To the Editors:
John Bernard Myers, who contributed so much to our appreciation of contemporary art in the 1950s and 1960s, adds to our further understanding of those years in the “notes” and “memories” paragraphs of his recent article, “Mark Rothko and the Rothko Case.” His portraits of Rothko, Theodore Stamos, Bernard Reis, and the New York art scene are perceptive and sensitive. But, when he turns to his “observations” of the Rothko case and the role played by Kate Rothko and the Rothko Foundation, Myers allows a scrim of sentimentality to come between him and the outcome. He has gotten a fundamental fact wrong; and even when his memory is accurate, his inferences, to put it kindly, are in many instances irresponsible.

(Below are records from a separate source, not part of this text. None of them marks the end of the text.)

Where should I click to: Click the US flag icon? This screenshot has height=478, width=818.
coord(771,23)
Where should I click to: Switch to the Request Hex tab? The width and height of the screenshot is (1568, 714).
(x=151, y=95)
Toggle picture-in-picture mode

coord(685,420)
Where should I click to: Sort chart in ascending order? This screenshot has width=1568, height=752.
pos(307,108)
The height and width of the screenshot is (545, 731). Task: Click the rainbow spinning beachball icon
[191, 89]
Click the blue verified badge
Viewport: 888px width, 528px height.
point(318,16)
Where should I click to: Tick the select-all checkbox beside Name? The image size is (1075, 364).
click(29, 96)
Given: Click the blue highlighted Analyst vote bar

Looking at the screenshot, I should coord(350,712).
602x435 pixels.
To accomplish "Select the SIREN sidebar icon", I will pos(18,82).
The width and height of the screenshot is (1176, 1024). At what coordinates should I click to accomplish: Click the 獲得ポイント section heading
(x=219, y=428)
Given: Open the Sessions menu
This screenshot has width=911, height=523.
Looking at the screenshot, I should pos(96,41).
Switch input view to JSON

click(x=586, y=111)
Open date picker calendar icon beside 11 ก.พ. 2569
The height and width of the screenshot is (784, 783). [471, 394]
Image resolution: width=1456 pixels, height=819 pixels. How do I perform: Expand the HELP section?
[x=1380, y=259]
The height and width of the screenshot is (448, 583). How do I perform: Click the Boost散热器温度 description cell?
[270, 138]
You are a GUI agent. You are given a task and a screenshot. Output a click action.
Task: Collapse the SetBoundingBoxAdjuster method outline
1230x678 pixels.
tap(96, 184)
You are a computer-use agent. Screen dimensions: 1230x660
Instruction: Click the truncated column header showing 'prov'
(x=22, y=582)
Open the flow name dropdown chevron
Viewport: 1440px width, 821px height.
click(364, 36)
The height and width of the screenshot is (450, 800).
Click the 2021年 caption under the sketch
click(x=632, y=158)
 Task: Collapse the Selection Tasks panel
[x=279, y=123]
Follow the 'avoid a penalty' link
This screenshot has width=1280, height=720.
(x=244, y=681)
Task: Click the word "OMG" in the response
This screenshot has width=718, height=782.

There is no need here to rehash the Rothko trial; that ground has been covered often enough. But it may be helpful in clearing up Myers’s doubts if we compare the position of the Rothko Foundation and Rothko’s legacy—his paintings —today with the situation that prevailed before Kate Rothko brought her 1971 suit. For Myers either to question Kate Rothko’s temerity in bringing the suit or to suggest that the subsequent pain suffered by the executors and the Marlborough Gallery somehow negated the benefit to the Foundation and, I believe, the public, is to permit his friendships to mask the realities and the equities, then and now.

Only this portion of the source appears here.